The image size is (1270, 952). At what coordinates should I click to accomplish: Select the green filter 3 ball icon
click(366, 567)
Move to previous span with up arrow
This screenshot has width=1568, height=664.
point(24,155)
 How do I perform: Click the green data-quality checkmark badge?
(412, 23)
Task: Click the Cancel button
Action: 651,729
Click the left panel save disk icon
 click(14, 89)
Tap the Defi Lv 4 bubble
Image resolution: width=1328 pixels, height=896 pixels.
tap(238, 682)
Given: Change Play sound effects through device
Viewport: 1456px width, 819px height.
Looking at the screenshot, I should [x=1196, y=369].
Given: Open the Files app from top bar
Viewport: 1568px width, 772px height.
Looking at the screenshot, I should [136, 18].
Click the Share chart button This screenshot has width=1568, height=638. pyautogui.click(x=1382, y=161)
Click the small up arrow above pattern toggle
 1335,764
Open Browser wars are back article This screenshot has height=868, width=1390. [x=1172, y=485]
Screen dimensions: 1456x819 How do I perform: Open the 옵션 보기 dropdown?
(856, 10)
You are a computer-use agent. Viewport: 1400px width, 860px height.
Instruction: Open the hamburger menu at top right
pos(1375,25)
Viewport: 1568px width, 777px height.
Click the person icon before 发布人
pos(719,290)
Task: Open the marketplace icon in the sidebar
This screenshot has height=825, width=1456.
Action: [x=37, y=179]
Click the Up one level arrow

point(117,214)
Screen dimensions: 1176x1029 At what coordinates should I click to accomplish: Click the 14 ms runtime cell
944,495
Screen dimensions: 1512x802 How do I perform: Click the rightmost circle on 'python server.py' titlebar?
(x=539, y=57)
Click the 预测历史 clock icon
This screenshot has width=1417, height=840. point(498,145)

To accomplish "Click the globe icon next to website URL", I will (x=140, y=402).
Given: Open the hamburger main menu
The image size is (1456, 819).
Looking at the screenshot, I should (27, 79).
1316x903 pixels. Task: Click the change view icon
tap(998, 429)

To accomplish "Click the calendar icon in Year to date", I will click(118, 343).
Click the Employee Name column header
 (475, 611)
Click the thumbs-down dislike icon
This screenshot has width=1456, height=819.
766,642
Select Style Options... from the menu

**DIRECTIONS**
Reproduce each line from the listing above that includes the word "Given".

**COMPLETED EXERCISE**
Given: Change Play sound effects through device
Given: Open the Files app from top bar
Given: Open the hamburger main menu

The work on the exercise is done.